For each of the uranyl formate-stained particles of nanodisc-inserted Tar-4Q and Tar-4E, we placed an external, square-shaped mask over the density of the nanodisc and the chemoreceptor periplasmic domain using SPIDER software (50). The masked images of only cytoplasmic domains were grouped by reference-free, two-dimensional classification with the ISAC program of SPARX (23).

Determination of bending angles at the glycine hinge.

Angles of bending at the glycine hinge were determined by hand for Tar-4Q and Tar-4E subvolumes extracted from the respective tomograms.

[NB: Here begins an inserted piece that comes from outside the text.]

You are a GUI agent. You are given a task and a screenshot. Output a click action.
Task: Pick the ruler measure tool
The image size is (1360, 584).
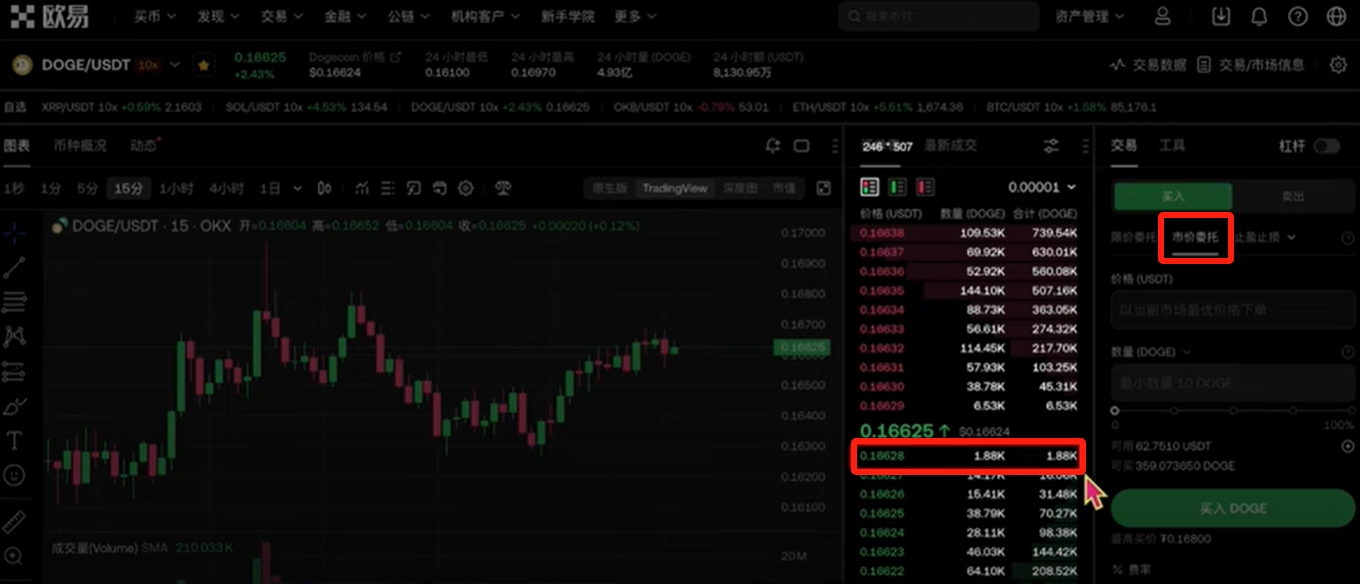point(14,522)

For each subvolume, two medial axes were drawn along the receptor length, one starting at the periplasmic domain tip and the other starting at the cytoplasmic tip. The angles at the intersection point, the glycine hinge, were measured manually with a protractor.

Modeling of the geometry of chemoreceptors in core signaling complexes and arrays.

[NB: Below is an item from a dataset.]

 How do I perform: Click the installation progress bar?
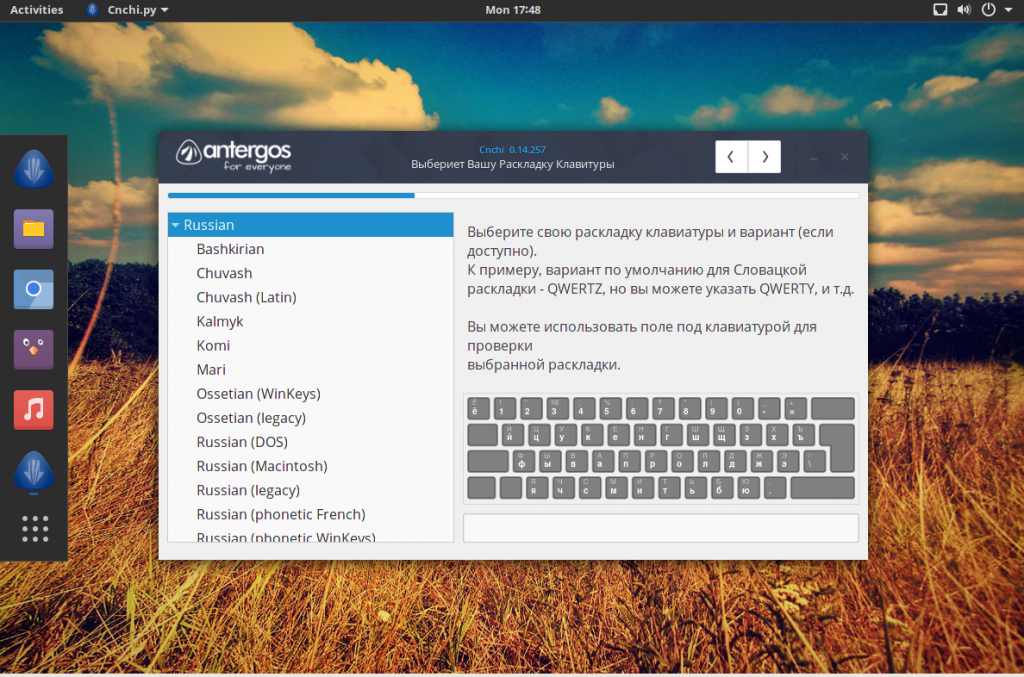pos(512,195)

We constructed a model of the geometry of chemoreceptors in core signaling complexes and in their arrays using the Mathematica software suite. The 324-Å chemoreceptor homodimers (length determined in this study) were represented as 274-Å rods that were 25 Å in diameter (9, 10) and were capped at their periplasmic tips by a 50-Å truncated cone with a diameter of 40 Å at its membrane-proximal base and 28 Å at its membrane-distal tip (8). Trimers of these dimers were assembled as three straight dimer rods in contact at the membrane-distal tips of their cytoplasmic domains, with a 13° angle between each dimer and the central trimer axis (7, 9). The receptors in core signaling complexes were represented by two trimers placed with their centers separated by 75 Å and pairs of dimers from the adjoining trimers facing each other in a mirrored orientation (6). These trimers were arranged with a uniform symmetric geometry of a hexagonal lattice with 75-Å spacing (5, 6). Figure 8 shows two trimers, representing one core signaling complex, in that hexagonal lattice. The HAMP and Gly hinges were placed 147 Å and 249 Å, respectively, from the periplasmic tip of each receptor dimer (Fig. 1 and 5). The relationship between chemoreceptor structural clashes and hinge bending was investigated in the plane defined by the central axis of each receptor rod and the central axis of the respective trimer, with the hinges of each receptor dimer bent to the same extent. The results of different bending angles were visualized using RegionPlot in Mathematica 11.1, with 10 unique conditionals. The results of different bending angles were visualized by applying 10 unique collision conditionals to a single RegionPlot plot in Mathematica 11.1. Each combination of hinge bending angles was identified as generating or avoiding structural clashes; this yielded a map of allowed glycine hinge and HAMP hinge deflections (Fig. 9) for dimers deflected 13° from the trimer central axis (7, 9). A graphical representation of the system (composed of noninteracting volumes), according to the prescribed geometries, was rendered with Graphics3D.